Colgó el teléfono con fuerza y contempló fijamente la fotografía en la que aparecía él mismo en la primera página del Financial Times . No era precisamente muy halagadora.
En cuanto Townsend hubo terminado de leer el artículo, siguió el consejo de Tom y llamó a sus banqueros comerciales, antes de que fueran ellos los que le llamaran. David Grenville, el director general del banco, le confirmó que las acciones de Global habían vuelto a caer esa misma mañana. Le pareció una buena idea reunirse lo antes posible, y Townsend acordó reorganizar las citas que tenía previstas para esa tarde, y reunirse con él a las dos.
– Sería conveniente que asistiera también su abogado -añadió Grenville con un tono siniestro.

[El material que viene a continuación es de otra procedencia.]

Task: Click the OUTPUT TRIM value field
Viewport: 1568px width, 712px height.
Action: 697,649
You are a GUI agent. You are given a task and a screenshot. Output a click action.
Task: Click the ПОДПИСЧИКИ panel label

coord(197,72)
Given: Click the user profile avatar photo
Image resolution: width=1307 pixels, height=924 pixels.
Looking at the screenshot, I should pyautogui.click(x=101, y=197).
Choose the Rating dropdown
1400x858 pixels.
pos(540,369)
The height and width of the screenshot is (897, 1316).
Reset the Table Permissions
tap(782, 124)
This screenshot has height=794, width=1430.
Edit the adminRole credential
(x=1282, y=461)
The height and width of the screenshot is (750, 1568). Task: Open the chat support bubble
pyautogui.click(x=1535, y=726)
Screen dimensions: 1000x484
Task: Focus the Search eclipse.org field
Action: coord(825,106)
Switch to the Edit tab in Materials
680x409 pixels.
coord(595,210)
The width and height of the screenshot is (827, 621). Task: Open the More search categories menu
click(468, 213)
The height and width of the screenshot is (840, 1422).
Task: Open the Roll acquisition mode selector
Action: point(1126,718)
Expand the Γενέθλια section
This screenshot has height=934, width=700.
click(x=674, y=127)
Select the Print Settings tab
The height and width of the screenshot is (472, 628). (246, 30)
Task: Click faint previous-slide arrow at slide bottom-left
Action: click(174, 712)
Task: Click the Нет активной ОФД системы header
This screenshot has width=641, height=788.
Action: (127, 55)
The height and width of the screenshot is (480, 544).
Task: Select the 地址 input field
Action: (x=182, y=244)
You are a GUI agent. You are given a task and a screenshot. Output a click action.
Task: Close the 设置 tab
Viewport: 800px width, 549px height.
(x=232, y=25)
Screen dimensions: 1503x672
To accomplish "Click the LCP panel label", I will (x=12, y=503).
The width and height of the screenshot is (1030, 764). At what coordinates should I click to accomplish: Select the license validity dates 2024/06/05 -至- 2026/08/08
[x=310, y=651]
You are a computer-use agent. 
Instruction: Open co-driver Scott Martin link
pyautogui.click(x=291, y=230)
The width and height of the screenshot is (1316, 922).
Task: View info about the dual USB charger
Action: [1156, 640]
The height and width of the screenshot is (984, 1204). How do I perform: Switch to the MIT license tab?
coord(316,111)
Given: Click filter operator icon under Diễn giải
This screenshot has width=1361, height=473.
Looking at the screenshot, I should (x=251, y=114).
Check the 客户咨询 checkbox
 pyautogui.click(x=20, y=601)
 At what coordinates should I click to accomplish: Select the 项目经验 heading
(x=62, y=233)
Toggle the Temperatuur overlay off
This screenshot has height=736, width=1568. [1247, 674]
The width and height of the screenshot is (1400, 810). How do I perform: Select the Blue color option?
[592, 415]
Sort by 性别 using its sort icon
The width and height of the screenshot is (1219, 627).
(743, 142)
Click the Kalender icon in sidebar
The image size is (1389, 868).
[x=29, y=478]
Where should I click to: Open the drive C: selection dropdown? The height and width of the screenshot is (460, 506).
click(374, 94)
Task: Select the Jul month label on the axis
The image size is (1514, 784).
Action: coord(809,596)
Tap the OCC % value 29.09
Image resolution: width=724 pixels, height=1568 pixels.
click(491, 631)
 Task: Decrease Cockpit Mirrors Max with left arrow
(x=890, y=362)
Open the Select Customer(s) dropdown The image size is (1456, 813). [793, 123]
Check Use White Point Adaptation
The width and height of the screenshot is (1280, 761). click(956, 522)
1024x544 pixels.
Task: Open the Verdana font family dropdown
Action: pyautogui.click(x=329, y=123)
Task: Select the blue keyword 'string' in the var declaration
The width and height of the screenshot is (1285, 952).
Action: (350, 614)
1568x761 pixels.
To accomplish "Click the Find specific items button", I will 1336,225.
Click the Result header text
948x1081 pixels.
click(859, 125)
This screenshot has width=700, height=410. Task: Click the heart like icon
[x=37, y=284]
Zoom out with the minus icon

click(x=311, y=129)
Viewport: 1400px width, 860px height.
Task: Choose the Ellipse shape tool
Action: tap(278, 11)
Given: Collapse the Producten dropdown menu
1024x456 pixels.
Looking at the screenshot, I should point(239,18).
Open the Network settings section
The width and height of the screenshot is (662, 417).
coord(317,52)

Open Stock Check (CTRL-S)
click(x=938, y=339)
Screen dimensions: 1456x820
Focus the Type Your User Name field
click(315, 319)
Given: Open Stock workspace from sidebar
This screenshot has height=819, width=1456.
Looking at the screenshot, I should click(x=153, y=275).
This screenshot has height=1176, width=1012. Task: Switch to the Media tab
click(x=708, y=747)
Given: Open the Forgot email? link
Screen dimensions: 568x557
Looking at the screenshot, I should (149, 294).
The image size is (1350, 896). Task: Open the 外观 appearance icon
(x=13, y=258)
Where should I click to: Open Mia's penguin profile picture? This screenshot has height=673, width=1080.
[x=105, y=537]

Townsend le dio a Heather instrucciones para que cancelara todas sus citas para la tarde. Se pasó el resto de la mañana informándose para un seminario que celebraría la compañía al mes siguiente. Henry Kissinger y sir James Goldsmith ya habían confirmado su asistencia como oradores más destacados. Había sido idea del propio Townsend reunir en Honolulu a todos sus altos ejecutivos repartidos por el mundo para analizar el desarrollo de la corporación durante los diez próximos años, ver cómo encajaba Multi Media en la estructura general de la compañía, y cómo podían aprovechar mejor su nueva adquisición. Por un momento se preguntó si acaso tendría que cancelar también aquel seminario. ¿O se trataría más bien de un servicio funerario?
Había necesitado de veintisiete frenéticos días para reunir el paquete financiero con el que comprar Multi Media, y muchas noches más de insomnio preguntándose si acaso no habría cometido un error desastroso. Ahora, el plumífero del Financial Times parecía confirmar sus peores temores. Si al menos no hubiera conseguido cumplir con el plazo previsto, o si hubiera escuchado a Tom desde el principio, las cosas quizá hubieran tenido un desenlace diferente.
Su chófer, al volante de su coche, giró por Wall Street pocos minutos antes de las dos y se detuvo ante las oficinas de J. P. Grenville. Al bajar a la acera, Townsend recordó lo nervioso que se sintió la primera vez que fue convocado al despacho del director de la escuela donde había estudiado cincuenta años antes. La enorme puerta acristalada fue abierta por un hombre vestido con un largo abrigo azul. Se llevó una mano a la visera de la gorra al ver de quién se trataba. Pero ¿durante cuánto tiempo más haría eso?, se preguntó Townsend.
Le dirigió un gesto de asentimiento y se dirigió al mostrador de recepción, donde David Grenville ya estaba enfrascado en una profunda conversación con Tom Spencer. En cuanto lo vieron, los dos hombres se volvieron hacia él y le sonrieron. Evidentemente, estaban ambos convencidos de que no llegaría tarde a esta cita.
– Me alegro de verle, Keith -le saludó Grenville al estrecharse ambos la mano-. Y gracias por haber acudido tan rápidamente.
Townsend sonrió. No recordaba que el director de su escuela le hubiera dicho nada semejante. Tom pasó un brazo alrededor del hombro de su cliente mientras se dirigían hacia el ascensor que esperaba.
– ¿Cómo está Kate? -preguntó Grenville-. La última vez que la vi se disponía a editar una novela.
– Alcanzó tanto éxito que ahora ya está trabajando en otra -contestó Townsend-. Si las cosas no salieran bien, podría terminar por vivir de sus derechos de autora.
Ninguno de sus dos acompañantes dijo nada ante aquel humor de condenado a la horca.
Las puertas del ascensor se abrieron en el decimoquinto piso. Salieron al pasillo y entraron en el despacho del director general. Grenville hizo sentar a los dos hombres en cómodos sillones, y abrió una carpeta que estaba sobre la mesa, frente a él.
– Permítanme empezar por agradecerles a ambos que hayan acudido con tanta rapidez -dijo.
Tanto Townsend como su abogado asintieron con sendos gestos, aunque sabían que no habrían tenido ninguna otra alternativa. Grenville se volvió a mirar a Townsend.